The number of hospitalizations linked to COVID-19 in Quebec has risen above 2,000 for the first time since mid-August. While Dubé encouraged more people to get booster shots, he also sought to reassure Quebecers about the pandemic situation in the province.
He said more than 100,000 people per week have received a booster shot since Aug. 15 and that the number of people in hospital with the virus remains lower than the previous wave of cases over the summer.
Dubé also said the new Pfizer bivalent COVID-19 booster will be available in the coming days in Quebec. The booster is considered safe for the 18-to-29 age group, according to the Health Ministry.
"This isn't an exponential rise like we saw previously. It's not being felt in intensive care. It is different from the seventh wave in the summer," the health minister said, sitting alongside Public Health Director Dr. Luc Boileau.
Dubé said what is most worrisome is the rise in cases elsewhere in the world, including in Europe.
"The health network is still fragile. We have to give ourselves the tools to protect the network and that's with vaccination," he said.
But Roxane Borges Da Silva, a professor at Université de Montréal's school of public health, said Dube's message is too positive.

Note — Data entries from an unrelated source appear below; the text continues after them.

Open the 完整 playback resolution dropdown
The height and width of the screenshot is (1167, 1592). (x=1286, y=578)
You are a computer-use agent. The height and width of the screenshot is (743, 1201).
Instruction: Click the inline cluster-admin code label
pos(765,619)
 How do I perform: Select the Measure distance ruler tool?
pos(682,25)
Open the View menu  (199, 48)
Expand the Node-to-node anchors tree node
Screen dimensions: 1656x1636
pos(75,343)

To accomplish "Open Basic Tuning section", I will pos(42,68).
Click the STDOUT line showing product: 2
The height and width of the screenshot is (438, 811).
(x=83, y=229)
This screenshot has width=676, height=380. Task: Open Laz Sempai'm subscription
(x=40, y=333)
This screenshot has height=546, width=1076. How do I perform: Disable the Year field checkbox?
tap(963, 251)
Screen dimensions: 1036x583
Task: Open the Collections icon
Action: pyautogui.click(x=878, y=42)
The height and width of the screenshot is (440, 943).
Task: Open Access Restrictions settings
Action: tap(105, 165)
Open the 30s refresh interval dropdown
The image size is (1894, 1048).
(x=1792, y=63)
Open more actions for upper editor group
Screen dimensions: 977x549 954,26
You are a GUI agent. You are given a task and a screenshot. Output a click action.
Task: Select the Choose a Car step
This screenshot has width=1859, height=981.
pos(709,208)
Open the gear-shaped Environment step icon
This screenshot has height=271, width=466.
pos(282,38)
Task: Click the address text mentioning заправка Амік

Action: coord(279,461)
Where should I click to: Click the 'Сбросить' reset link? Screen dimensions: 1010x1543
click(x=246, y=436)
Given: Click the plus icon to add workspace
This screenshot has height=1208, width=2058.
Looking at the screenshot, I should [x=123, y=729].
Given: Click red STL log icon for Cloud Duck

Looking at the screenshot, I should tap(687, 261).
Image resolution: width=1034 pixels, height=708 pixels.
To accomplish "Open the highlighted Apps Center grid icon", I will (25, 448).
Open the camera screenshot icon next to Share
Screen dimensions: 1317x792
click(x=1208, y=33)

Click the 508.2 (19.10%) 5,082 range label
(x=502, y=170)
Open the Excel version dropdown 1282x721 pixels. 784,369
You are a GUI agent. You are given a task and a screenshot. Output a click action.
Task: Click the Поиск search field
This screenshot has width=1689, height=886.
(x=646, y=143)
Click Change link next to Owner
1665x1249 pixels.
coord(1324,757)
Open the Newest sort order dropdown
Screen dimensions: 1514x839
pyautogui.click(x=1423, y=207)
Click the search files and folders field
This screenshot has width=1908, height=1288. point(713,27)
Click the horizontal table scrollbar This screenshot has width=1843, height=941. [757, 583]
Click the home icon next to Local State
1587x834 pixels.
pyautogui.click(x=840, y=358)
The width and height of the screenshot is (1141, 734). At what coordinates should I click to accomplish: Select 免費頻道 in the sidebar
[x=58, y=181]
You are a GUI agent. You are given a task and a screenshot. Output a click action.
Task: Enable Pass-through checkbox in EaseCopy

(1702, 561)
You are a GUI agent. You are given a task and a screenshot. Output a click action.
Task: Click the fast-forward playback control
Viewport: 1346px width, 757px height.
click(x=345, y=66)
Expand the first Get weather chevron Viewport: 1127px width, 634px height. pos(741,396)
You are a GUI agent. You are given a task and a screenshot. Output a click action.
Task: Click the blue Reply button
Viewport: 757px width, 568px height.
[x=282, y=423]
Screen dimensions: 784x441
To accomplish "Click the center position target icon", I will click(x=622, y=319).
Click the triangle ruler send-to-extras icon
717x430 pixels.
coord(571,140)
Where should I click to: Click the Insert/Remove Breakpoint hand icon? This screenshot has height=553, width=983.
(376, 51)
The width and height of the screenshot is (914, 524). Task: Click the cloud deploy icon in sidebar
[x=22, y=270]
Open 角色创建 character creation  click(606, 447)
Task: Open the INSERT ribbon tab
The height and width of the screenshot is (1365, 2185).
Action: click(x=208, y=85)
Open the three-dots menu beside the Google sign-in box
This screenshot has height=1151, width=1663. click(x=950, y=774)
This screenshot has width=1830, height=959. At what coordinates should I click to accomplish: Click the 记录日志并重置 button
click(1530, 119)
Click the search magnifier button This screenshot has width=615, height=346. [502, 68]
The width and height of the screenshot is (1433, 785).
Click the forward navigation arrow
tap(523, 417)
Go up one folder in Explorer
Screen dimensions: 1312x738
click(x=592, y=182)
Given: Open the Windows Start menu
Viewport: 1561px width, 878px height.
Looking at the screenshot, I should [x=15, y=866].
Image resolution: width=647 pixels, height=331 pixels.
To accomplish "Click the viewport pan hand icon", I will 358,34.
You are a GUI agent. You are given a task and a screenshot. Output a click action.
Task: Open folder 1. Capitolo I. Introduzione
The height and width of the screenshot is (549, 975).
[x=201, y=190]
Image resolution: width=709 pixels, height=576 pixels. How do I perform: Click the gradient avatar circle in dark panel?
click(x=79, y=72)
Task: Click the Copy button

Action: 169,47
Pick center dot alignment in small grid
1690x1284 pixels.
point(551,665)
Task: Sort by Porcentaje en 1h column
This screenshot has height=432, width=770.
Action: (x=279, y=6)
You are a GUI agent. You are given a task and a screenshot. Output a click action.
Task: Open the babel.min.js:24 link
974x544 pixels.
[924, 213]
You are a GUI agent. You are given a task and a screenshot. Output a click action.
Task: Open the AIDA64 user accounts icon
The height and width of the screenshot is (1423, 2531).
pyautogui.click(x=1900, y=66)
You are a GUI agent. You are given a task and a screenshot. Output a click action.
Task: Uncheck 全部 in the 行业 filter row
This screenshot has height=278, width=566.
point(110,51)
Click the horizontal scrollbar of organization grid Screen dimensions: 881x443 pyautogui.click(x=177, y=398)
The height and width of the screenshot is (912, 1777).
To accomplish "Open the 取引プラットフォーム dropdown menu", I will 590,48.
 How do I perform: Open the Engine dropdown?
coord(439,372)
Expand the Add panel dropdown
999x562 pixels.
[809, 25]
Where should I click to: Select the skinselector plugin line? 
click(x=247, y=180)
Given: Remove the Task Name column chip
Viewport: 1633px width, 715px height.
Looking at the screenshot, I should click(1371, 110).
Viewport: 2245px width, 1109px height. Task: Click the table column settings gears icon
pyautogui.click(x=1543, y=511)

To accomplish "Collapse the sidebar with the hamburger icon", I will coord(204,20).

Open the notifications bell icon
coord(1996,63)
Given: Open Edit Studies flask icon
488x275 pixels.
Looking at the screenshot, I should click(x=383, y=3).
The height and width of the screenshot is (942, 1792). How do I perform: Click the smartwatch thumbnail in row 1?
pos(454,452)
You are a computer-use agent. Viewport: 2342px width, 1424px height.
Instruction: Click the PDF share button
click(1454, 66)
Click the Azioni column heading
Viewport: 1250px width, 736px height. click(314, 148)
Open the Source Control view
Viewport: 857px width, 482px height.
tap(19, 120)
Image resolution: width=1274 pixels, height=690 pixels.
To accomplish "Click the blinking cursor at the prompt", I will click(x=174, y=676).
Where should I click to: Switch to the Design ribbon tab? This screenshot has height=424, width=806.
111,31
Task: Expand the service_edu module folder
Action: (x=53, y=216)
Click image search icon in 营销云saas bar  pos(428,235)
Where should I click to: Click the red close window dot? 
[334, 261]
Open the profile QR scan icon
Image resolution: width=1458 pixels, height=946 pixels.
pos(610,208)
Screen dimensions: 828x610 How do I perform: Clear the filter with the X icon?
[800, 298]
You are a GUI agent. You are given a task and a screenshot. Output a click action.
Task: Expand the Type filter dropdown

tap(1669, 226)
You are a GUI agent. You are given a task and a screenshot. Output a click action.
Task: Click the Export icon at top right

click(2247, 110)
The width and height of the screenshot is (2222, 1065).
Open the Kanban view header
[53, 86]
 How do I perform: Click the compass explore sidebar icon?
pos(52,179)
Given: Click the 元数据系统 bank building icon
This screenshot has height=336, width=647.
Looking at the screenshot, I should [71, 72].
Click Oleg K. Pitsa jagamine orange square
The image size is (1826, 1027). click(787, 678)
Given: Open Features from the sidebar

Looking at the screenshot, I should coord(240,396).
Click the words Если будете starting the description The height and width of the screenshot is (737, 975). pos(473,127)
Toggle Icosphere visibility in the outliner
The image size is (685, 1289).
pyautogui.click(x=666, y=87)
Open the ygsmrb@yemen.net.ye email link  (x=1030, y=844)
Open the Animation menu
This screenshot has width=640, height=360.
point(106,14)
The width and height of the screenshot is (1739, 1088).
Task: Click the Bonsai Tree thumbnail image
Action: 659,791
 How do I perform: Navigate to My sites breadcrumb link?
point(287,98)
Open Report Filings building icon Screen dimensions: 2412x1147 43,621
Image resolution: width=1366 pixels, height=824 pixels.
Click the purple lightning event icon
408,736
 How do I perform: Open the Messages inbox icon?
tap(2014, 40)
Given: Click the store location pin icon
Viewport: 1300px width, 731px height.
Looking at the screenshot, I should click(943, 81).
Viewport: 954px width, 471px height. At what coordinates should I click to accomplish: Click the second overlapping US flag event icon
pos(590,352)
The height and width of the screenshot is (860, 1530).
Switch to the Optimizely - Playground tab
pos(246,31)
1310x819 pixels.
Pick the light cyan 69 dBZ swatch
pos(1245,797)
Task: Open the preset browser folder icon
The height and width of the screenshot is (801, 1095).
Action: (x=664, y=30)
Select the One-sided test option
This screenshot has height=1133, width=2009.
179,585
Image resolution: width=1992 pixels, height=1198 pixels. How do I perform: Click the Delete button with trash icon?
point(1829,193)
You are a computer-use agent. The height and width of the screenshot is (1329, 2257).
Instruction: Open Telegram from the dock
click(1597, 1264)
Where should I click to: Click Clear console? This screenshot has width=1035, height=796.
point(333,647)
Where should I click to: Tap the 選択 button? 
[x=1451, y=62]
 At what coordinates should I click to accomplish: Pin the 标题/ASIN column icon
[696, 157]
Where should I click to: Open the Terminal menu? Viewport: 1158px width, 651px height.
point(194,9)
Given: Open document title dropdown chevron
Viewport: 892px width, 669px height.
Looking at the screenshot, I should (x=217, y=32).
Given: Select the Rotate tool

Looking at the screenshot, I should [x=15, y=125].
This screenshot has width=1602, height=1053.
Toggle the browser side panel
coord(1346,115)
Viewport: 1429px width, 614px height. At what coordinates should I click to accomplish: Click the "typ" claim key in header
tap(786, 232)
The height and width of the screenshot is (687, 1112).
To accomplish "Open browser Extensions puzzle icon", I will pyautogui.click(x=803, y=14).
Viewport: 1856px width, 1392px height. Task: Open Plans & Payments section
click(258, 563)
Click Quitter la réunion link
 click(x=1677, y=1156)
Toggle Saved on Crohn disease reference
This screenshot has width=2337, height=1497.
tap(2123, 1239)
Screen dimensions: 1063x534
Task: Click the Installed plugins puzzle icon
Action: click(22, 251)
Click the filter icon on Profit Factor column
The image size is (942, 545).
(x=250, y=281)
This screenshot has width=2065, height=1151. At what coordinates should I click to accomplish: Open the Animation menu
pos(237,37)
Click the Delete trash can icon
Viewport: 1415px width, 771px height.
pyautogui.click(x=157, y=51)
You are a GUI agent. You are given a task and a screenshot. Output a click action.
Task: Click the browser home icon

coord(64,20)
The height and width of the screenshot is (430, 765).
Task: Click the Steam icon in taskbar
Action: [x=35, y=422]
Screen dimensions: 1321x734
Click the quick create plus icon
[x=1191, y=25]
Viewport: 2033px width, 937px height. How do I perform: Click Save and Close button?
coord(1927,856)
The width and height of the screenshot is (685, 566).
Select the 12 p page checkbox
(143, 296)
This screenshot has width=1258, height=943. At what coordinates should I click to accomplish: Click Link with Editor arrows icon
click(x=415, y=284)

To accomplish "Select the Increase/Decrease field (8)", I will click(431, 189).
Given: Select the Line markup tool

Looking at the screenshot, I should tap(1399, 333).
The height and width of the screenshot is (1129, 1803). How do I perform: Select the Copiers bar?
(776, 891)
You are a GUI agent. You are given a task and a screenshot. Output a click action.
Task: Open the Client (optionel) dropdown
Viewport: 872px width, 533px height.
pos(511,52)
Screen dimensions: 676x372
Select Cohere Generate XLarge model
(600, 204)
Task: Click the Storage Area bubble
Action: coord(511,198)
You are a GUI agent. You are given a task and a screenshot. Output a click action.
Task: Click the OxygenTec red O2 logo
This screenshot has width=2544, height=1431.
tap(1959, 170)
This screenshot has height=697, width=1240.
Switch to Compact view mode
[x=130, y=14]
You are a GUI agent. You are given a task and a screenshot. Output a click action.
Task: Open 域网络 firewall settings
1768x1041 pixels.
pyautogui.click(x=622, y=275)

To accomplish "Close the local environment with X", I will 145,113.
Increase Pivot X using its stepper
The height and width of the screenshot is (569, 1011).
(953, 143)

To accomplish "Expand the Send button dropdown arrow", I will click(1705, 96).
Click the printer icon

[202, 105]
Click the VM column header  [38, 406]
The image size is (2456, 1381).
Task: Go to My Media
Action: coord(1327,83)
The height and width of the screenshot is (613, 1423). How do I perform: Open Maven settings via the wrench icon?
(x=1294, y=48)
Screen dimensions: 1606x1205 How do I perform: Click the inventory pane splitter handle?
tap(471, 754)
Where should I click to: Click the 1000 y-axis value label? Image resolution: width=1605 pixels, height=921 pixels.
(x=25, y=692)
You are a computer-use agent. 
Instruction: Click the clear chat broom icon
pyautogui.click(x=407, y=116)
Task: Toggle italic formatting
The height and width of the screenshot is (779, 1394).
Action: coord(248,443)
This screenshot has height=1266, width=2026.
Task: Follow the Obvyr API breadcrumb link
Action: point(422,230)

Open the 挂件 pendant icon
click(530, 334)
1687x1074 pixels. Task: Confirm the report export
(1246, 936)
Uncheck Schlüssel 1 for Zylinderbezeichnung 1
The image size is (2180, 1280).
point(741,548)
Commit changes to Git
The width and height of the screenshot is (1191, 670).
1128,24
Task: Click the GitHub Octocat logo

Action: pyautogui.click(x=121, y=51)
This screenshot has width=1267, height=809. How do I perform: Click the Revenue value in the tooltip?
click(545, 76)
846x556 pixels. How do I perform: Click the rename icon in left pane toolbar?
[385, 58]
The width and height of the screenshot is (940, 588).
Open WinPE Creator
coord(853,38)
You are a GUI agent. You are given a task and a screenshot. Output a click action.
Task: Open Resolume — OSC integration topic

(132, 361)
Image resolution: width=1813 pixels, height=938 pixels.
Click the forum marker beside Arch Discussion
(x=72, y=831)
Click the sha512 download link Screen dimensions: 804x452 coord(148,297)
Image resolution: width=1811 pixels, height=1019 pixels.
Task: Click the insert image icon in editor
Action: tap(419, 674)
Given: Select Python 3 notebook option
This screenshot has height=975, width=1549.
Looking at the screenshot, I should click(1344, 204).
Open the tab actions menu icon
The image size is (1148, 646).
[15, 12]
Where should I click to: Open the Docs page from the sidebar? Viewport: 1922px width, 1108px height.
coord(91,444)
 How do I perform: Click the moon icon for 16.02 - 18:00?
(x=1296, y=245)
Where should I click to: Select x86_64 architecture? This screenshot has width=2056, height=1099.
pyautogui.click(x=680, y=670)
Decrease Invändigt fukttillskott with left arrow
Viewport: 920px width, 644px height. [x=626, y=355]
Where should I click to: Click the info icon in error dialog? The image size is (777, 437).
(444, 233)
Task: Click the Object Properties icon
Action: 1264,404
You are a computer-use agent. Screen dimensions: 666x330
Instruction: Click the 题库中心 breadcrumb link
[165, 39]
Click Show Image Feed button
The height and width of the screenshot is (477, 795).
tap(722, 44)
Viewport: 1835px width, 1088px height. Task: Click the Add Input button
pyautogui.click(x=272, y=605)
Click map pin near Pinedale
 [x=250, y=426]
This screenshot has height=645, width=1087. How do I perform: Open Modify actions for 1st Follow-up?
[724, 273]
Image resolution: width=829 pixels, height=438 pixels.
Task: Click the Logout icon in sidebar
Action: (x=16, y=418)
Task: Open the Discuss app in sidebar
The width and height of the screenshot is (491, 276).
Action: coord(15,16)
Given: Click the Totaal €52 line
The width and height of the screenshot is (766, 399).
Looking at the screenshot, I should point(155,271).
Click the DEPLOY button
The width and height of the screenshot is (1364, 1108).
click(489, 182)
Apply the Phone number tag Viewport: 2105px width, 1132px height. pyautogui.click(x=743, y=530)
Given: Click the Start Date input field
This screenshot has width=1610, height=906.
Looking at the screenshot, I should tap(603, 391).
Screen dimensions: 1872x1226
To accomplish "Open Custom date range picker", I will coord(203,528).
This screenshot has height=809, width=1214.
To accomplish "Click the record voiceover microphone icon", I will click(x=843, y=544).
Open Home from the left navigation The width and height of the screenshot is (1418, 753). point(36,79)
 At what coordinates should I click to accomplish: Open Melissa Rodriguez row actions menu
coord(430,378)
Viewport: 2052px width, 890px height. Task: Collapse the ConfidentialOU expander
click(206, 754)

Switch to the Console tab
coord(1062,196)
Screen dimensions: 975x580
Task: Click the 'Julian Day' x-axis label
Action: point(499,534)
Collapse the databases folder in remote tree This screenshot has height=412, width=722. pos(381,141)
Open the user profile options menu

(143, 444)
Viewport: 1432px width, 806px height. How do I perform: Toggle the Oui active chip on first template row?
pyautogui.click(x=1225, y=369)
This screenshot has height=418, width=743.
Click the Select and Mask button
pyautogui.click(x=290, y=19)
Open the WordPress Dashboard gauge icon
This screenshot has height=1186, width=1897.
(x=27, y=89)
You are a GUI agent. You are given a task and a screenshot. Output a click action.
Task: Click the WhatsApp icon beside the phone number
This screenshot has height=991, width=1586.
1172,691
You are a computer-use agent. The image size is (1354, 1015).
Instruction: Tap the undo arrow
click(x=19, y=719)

The situation is worsening in Europe, she said, adding that in France, nearly 95,000 new COVID-19 cases were detected Tuesday and hospitalizations have risen significantly.
"The context is not so reassuring," she said in an interview Wednesday, adding that the impact of new variants remains unknown and that the arrival of flu season at a time when COVID-19 hospitalizations are rising could put heavy pressure on Quebec's health-care system.
"Their positivism worries me, because it sends too positive a message compared to the uncertainty that we face this fall," she said about Dubé and Boileau.
Dubé said the best way to protect the health-care system is for people to get a COVID-19 vaccine booster, adding that anyone whose last shot was more than five months ago, or whose last infection was more than three months ago, should get another dose.
Da Silva said she thinks encouraging people to get vaccinated is the right message, but she added that more should be done to promote it.
"It's necessary to send a reassuring but strict, serious message that it is absolutely necessary to be vaccinated," she said.
Dr. Matthew Oughton, an infectious diseases specialist at Montreal's Jewish General Hospital, said this year's flu season is expected to come early and be harsher than usual because of a particularly severe influenza strain in circulation and because people have been less exposed than normal to that virus over the past two years.